Tuesday, March 8, 2011 | 7:11 p.m. CST; updated 8:21 p.m. CST, Tuesday, March 8, 2011
Dom Bradley wrestles Iowa's Kyle Slifka at the Hearnes Center Sunday, Feb. 13, 2010.

COLUMBIA – When the Big 12 Wrestling Championship was finished in Ames, Iowa, on Saturday night, Missouri senior 141-pounder Todd Schavrien and junior heavyweight Dom Bradley had won titles.

But, when they returned to Columbia at about 3 a.m. on Sunday morning, there was no fanfare, no welcoming party.

And that’s just the way the two champions wanted it to be.

Schavrien and Bradley both said that winning a Big 12 championship was fine, but they have their eyes on a bigger prize: an NCAA championship.

“I’m glad I won it,” Bradley said. “But now it’s time to focus on nationals.”

“It’s taking the sideline now,” Schavrien said. “It hasn’t hit me that I’m the Big 12 champion.”

They said the best part of winning a Big 12 title is that it means they have momentum heading into the NCAA tournament. Schavrien said the Big 12 tournament was “just another stepping stone” on the path to his ultimate goal.

They are so focused on nationals that they didn’t even celebrate their victories. Rather, they caught up on some much needed sleep.

“I just went right to bed,” Schavrien said.

“I got on the bus and slept,” Bradley added.

Now Schavrien and Bradley have a week and a half off before heading to the NCAA Division I National Championships from March 17 to 19 in Philadelphia.
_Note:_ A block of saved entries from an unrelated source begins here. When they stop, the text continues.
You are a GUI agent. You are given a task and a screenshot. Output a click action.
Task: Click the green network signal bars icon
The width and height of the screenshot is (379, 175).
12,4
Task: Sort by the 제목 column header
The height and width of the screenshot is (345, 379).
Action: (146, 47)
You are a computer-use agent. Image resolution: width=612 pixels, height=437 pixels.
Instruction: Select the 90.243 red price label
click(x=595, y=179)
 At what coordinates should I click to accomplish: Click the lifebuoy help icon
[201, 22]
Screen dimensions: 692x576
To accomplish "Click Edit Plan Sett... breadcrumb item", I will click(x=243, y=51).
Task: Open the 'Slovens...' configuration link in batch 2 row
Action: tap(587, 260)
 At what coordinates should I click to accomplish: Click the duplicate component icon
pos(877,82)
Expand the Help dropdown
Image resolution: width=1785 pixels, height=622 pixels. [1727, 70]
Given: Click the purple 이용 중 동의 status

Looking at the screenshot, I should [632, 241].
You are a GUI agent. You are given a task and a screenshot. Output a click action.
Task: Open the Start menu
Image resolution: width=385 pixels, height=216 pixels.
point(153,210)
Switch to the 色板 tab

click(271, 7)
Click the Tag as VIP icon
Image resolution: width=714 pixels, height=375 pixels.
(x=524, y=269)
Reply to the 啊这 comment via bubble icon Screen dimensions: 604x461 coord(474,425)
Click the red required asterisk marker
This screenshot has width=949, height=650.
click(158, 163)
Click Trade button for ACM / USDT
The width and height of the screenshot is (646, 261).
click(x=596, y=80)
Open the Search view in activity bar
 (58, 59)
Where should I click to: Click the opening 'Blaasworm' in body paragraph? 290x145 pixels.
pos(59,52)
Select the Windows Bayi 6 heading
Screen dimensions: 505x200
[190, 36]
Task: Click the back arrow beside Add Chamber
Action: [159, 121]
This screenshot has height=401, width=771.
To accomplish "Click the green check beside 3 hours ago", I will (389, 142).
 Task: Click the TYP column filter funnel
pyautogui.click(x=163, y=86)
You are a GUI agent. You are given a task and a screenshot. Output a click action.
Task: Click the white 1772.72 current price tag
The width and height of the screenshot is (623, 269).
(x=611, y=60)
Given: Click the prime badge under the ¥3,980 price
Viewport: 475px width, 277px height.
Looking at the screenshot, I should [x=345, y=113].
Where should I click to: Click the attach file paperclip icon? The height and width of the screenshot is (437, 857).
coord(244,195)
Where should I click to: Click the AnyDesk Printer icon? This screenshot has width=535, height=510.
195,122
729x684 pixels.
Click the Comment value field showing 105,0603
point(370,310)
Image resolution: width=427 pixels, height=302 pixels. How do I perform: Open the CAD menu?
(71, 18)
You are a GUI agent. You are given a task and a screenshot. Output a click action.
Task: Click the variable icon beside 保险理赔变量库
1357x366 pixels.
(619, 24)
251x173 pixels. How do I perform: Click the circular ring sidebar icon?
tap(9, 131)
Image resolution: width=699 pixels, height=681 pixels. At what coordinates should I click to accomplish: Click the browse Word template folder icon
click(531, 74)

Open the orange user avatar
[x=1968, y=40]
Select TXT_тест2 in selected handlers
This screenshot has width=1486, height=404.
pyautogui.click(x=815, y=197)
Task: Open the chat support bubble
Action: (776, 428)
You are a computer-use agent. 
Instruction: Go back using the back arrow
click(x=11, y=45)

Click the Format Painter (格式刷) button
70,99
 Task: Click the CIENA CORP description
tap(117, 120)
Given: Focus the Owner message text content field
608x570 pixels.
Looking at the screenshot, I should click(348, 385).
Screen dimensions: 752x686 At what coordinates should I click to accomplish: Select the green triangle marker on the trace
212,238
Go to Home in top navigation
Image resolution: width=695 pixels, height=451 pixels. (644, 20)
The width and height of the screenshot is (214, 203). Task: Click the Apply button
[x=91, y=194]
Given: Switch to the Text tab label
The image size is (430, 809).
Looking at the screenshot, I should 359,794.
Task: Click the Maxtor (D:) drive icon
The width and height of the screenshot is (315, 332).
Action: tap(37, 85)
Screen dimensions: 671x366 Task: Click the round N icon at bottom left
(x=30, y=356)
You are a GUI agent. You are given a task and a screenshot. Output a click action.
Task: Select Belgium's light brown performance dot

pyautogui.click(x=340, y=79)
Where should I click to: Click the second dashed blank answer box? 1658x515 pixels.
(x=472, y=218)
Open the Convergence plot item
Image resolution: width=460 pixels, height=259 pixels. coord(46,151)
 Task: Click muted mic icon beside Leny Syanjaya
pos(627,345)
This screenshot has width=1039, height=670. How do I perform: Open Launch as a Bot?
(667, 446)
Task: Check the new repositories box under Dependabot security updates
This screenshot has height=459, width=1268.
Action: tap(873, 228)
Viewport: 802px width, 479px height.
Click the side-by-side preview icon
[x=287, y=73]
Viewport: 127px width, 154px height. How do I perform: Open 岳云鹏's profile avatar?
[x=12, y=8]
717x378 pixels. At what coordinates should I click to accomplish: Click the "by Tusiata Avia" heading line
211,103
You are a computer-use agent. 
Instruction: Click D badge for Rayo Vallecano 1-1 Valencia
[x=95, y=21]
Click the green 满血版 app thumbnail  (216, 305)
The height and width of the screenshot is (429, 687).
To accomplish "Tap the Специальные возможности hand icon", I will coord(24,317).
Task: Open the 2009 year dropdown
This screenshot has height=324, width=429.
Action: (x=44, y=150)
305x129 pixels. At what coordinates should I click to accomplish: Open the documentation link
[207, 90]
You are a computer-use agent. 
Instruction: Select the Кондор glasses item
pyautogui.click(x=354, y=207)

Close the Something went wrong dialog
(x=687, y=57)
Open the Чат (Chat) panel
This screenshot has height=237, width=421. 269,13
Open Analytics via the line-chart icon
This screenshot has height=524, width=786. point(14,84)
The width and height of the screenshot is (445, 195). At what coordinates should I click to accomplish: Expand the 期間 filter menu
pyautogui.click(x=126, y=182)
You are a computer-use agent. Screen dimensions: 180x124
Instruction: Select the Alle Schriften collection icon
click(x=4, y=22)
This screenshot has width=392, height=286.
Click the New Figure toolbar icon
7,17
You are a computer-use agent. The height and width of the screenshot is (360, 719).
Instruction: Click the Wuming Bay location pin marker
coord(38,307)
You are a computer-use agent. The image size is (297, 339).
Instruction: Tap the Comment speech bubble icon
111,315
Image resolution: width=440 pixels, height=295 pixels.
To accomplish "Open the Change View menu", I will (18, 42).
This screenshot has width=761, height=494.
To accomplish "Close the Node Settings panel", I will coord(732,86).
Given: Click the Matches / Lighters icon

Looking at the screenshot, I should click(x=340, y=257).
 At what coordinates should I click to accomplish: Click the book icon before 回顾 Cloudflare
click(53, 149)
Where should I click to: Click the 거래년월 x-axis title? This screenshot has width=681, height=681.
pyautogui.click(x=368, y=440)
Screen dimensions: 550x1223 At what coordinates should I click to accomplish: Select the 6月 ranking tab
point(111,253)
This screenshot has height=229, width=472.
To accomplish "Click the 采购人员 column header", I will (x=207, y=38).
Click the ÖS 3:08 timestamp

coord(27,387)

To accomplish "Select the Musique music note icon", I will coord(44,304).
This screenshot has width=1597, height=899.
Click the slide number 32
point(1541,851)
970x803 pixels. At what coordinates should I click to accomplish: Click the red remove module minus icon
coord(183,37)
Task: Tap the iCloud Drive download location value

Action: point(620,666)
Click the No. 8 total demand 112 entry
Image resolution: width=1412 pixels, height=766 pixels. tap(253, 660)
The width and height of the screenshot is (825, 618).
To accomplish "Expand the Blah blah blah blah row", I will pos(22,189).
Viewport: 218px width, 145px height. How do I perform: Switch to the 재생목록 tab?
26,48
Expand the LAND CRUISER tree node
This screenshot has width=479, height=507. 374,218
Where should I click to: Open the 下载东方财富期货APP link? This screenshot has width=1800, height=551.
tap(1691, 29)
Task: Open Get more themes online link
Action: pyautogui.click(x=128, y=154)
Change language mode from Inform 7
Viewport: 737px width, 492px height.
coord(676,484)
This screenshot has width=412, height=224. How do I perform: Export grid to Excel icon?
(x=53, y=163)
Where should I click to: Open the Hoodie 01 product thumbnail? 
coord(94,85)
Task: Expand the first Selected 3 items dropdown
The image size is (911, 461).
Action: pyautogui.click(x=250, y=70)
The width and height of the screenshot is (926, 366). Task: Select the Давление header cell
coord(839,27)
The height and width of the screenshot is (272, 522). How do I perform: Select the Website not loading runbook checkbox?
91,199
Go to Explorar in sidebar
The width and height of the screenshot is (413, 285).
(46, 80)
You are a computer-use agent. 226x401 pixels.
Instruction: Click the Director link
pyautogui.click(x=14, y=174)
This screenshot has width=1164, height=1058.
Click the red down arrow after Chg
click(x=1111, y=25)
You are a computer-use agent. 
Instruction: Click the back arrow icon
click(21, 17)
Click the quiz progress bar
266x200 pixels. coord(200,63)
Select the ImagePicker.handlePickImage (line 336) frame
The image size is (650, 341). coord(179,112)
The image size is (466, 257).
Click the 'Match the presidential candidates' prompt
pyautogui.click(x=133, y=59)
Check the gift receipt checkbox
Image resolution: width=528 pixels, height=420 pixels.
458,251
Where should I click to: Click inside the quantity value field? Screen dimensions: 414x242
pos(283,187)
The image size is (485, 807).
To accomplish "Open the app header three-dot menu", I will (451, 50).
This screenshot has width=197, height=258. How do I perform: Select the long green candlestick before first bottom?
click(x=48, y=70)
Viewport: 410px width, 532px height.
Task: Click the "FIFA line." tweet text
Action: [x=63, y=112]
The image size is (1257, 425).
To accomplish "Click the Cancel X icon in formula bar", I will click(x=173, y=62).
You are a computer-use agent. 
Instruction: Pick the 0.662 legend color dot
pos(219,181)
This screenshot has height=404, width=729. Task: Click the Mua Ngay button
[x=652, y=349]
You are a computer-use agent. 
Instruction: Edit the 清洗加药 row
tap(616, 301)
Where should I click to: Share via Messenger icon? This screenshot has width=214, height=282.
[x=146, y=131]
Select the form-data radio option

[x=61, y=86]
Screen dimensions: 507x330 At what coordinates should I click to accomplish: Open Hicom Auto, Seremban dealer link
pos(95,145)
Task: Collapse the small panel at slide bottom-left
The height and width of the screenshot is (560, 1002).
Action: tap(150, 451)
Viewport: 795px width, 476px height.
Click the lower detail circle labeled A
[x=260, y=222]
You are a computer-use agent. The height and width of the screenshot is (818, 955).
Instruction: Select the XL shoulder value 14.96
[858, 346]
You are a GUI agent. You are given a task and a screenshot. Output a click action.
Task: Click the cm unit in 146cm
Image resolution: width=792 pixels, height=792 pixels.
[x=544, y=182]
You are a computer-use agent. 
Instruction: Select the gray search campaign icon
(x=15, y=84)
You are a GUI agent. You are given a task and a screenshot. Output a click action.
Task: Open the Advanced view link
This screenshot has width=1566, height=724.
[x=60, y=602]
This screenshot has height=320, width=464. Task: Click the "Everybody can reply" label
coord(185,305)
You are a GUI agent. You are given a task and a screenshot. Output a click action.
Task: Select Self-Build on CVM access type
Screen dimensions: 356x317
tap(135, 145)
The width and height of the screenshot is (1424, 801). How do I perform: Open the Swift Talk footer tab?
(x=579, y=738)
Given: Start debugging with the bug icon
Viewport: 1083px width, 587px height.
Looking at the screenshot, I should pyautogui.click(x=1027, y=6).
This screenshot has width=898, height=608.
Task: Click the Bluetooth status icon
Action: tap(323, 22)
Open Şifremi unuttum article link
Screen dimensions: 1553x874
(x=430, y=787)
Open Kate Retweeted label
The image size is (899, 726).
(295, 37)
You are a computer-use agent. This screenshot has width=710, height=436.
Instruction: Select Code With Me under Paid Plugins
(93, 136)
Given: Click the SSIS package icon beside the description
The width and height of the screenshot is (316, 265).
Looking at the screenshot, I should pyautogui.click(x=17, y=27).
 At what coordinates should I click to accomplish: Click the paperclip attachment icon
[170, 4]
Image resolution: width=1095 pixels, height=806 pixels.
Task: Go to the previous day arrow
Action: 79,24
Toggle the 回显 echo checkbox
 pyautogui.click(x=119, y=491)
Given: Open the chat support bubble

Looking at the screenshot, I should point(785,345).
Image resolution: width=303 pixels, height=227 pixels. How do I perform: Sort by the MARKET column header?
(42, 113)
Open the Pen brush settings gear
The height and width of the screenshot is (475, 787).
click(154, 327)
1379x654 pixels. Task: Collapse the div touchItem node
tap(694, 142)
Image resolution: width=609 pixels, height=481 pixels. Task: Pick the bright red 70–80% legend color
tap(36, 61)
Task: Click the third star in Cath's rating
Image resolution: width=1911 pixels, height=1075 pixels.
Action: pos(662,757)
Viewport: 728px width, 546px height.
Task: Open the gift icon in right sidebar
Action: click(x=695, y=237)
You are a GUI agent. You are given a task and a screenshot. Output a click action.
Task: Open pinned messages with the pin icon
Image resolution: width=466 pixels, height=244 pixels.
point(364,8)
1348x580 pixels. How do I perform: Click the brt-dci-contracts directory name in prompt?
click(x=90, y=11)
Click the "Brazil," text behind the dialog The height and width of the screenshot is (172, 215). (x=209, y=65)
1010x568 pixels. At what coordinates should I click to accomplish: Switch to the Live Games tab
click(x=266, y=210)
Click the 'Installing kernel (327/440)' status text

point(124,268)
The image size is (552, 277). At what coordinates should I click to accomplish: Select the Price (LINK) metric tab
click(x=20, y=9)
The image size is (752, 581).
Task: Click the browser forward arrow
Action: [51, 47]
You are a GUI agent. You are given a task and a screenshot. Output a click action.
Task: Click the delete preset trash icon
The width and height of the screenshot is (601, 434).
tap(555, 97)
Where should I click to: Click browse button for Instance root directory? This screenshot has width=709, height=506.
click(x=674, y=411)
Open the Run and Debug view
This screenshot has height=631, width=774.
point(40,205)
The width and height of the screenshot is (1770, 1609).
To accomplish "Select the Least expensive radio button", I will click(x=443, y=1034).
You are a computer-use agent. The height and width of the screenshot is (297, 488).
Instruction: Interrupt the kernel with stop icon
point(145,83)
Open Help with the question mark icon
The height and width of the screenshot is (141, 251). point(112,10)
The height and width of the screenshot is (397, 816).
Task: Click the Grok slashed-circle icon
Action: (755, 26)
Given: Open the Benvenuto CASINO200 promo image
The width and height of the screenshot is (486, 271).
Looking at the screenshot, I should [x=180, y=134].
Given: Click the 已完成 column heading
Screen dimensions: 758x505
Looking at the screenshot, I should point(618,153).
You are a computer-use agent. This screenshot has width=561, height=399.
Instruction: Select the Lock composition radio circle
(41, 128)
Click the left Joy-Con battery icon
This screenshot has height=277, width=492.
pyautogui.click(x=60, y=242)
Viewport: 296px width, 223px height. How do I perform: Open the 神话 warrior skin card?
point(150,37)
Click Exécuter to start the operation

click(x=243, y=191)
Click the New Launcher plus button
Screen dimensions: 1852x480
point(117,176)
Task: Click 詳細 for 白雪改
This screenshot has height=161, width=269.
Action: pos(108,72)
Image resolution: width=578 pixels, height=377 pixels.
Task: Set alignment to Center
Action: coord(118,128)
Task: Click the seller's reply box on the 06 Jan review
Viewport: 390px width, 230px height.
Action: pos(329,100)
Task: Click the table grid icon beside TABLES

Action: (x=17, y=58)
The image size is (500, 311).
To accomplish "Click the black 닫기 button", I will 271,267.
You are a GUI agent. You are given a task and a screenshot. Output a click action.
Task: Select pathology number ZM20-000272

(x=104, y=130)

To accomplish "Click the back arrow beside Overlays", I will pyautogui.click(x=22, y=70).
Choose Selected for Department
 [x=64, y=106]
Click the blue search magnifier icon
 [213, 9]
That time will be spent fine-tuning their technique and staying in shape.

Missouri coach Brian Smith said Bradley and Schavrien need to relax, stay focused on their goal and not get intimidated by the magnitude of the national tournament.

“You say it’s just another tournament, and they know it’s a big tournament,” he said. “But they’ve just got to go wrestle like they’re capable of.”

Schavrien said he gets nervous before matches, but said he has a good support system that includes former Missouri wrestlers Mark Ellis and Michael Chandler to help calm him down.

“Whenever those negative thoughts do come to my head, they’ll shoot me a text every once in a while and just be like, ‘Don’t be fearful, don’t let those negative thoughts get to your head,’” he said.

This will be Schavrien’s last shot at a national championship, something he is fully aware of after falling short the past two years.

“What’s going to be different for me this year is that I know there’s no tomorrow,” he said.

“I’ve been wrestling since I was 6 years old,” Schavrien said. “This is what I’ve dreamed about since I was that little.”